GOP presidential hopeful Jeb Bush, perhaps hoping to embellish his conservative credentials, was in Oklahoma City Tuesday morning for a private fundraising breakfast.
He was to be introduced and formally endorsed by Oklahoma Attorney General Scott Pruitt, a staunch critic of the Obama administration and, more specifically, of what conservatives assert has been glaring federal overreach.
Prior to the breakfast, which was held at the Petroleum Club downtown, Bush and Pruitt spent about 30 minutes in a nearby coffee shop where Bush spoke exclusively with News 9.
According to the latest polls, which showed Donald Trump losing ground to Dr. Ben Carson and Carly Fiorina, Bush remains mired in the single digits, well behind them all.
Critics, including Trump, have said the Bush campaign lacks energy.
Bush made light of such criticism during the last debate and insists his is an ideas-driven campaign, but his announcement Tuesday indicated he understands the need to energize his base and believes that Pruitt can help.
“I believe that ideas have consequences and policy really matters, and General Pruitt’s going to play a key role in that,” Bush said.
The Bush campaign wants voters to know that its candidate has been concerned about the federal government exerting undue influence over the states for more than a decade.
They say his conservative principles are not just talk, and that’s why, as just a candidate, he's launching an initiative to “re-balance the federal-state relationship,” and why he’s tapped Pruitt to lead the initiative.
“General Pruitt has been one of the leaders in the country of advocating the 10th Amendment, and the proper balance of the federal government in our lives,” Bush said.
Pruitt said joining Bush's team was an easy call.
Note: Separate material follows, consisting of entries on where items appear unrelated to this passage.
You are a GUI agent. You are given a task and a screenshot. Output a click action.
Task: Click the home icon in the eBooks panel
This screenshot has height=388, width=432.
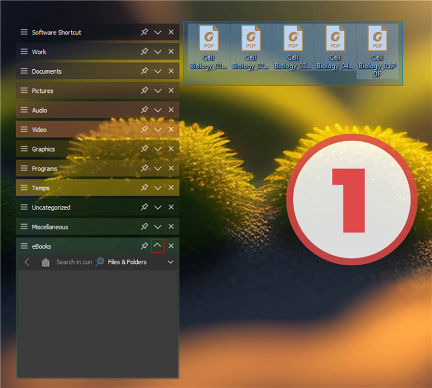coord(46,262)
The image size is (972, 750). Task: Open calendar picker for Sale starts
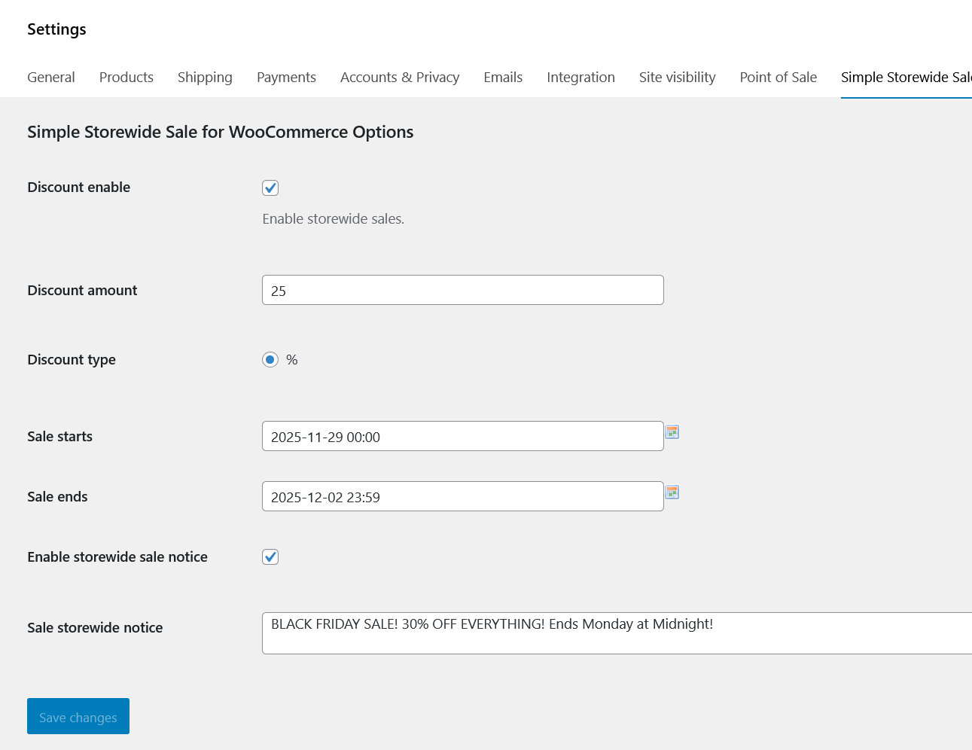(x=672, y=432)
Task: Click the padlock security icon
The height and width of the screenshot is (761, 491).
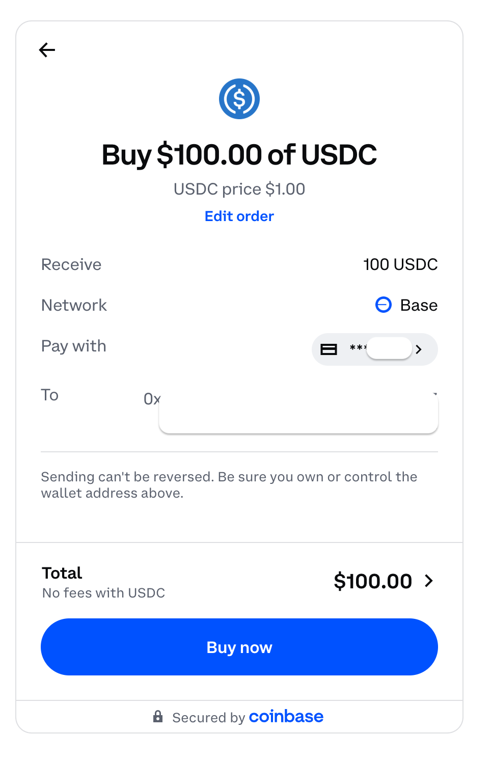Action: 158,717
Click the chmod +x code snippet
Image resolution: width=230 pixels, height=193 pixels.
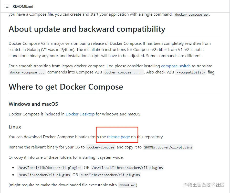click(127, 185)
He said no other candidate has been as outspoken on what he firmly believes is an imbalance of power between Washington, D.C. and the states.
“He’s taken a very strong position on regulatory reform, making sure that agencies don’t overreach and impede the state’s ability to grow,” Pruitt said.
Pruitt said he’s not at all concerned about the latest polls. He believes Bush should win Oklahoma.
“Absolutely,” said Pruitt. “I mean, the governor's message for Oklahomans is we believe in Oklahomans to make the decisions they need to be making for a better life.”
And Bush believes he can win it all.
“I'm going to win when I show my heart for people, the plight that they're in,” Bush said. “We have to change the course of Washington so that they can have a chance to rise up. I have the leadership skills to do that.”
Bush said he won’t be the loudest person on the stage and he won’t insult people. Clearly, he’s hoping that his actions will speak loudly enough for him.